Purpose in poverty?

24 January 2012

Purpose in poverty?

20 January 2012

Life is not fair.  Some people have much and others have little.  Wanting more than we have is a common response to this hard reality. Traders feed that desire by teasing us, or our kids, with the newest must-have model.  The cycle quickly becomes repetitive, as anyone with teenagers will confess.

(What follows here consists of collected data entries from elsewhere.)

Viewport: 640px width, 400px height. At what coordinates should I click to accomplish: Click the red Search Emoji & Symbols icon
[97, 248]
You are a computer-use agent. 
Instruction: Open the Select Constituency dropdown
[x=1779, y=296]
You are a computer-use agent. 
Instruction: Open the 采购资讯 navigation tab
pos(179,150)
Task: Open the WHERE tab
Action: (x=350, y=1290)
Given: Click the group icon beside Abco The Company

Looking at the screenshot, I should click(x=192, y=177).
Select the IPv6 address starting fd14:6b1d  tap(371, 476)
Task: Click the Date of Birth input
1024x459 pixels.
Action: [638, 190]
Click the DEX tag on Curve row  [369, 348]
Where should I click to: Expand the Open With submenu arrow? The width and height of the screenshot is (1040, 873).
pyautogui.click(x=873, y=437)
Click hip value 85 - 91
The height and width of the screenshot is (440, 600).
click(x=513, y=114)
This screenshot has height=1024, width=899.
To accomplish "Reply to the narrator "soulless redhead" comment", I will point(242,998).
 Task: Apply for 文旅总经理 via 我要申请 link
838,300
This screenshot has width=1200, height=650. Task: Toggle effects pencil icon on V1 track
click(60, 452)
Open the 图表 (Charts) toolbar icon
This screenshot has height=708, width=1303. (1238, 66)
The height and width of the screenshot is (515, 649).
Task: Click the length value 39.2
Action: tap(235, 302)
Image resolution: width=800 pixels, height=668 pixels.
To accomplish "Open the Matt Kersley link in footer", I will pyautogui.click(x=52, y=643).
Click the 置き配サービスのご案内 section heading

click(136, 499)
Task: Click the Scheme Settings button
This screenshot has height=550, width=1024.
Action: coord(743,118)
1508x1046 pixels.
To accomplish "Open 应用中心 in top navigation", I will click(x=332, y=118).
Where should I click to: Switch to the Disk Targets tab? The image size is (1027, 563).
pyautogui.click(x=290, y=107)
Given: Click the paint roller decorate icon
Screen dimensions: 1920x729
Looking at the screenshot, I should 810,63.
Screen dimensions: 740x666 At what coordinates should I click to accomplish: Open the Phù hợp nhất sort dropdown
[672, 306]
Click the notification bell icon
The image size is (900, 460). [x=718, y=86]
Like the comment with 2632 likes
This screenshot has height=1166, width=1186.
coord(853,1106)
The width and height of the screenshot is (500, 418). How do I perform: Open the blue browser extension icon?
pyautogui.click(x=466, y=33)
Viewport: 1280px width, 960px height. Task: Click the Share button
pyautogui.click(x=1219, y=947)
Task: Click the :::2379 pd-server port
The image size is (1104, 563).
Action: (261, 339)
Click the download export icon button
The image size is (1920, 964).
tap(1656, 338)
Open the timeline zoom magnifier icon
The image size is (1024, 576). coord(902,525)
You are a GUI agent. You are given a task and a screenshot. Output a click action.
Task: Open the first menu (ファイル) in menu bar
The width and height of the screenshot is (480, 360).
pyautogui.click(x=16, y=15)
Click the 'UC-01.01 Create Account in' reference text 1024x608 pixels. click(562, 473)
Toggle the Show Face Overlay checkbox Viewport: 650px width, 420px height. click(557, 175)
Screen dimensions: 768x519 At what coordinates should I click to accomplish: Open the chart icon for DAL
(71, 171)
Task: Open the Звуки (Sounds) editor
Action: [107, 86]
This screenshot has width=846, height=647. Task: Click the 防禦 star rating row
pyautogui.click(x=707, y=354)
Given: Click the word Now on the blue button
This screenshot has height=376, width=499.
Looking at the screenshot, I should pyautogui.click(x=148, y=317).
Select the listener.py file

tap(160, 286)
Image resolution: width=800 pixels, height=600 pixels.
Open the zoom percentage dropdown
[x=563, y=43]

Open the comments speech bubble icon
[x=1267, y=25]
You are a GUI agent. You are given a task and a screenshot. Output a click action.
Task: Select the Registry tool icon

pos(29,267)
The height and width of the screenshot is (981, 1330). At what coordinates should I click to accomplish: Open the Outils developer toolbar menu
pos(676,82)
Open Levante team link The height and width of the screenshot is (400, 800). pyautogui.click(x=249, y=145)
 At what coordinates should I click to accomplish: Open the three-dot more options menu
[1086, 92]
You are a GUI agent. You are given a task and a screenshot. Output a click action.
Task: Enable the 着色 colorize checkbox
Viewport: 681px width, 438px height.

Wanting more for your kids, especially if you're trapped in poverty, is seen in our society as a reasonable goal.  Why wouldn't it be when the Christchurch Health and Development Study suggests that if you're poor in the first 10 years of life, you will earn less than those raised in rich families, are more likely to leave school without qualifications, have babies before you're 20, commit crimes, go on welfare or have addiction and other mental health problems as an adult.
 
The human response to this social and political embarrassment is to try and fix it.  Ministerial committees, goals, action plans, green papers, white papers, all manner of interventions are developed to make good an injustice.  
 
In spite of ongoing attention to the problem, the New Zealand Herald reports that 26% of New Zealand children lived in 'poor families' in 2010, roughly double the proportion during the 1980s.  
 
We are caught in a repetitive cycle with government unintentionally teasing us as traders do, raising expectations that can never be met unless our whole system of living is reformed.  
 
Coming to grips with the unfairness of life at an individual level is an essential human task. This is especially so in our consumer driven society, which operates on the impossible dream of trying to satisfy each and every human need.  In other words, while it remains important to address injustice, happiness is unlikely to arrive through meeting all needs.
 
Viktor Frankl was a successful psychiatrist in Vienna when the Nazis invaded.He was subsequently imprisoned in four different concentration camps.  Despite everything being stripped away from him he managed to regain a sense of purpose through that time of terror even when his basic needs could not be met.
 
Frankl said in his best selling book, Man's Search for Meaning  that suffering is unavoidable but we can choose how we cope with it and find meaning in it.  He believed that our primary drive in life is not pleasure but the discovery and pursuit of what we personally find meaningful, especially purpose that takes us beyond our own concerns.  
 
Finding purpose and meaning in life beyond oneself is also becoming a central theme in the process of trying to define what we call spirituality in the 21st century.  Interestingly, it also lies at the heart of the great world religions.
 
Despite best efforts, life remainsunfair and uncontrollable.  What is under our control is how we respond to it, find meaning and in the process develop our spirituality.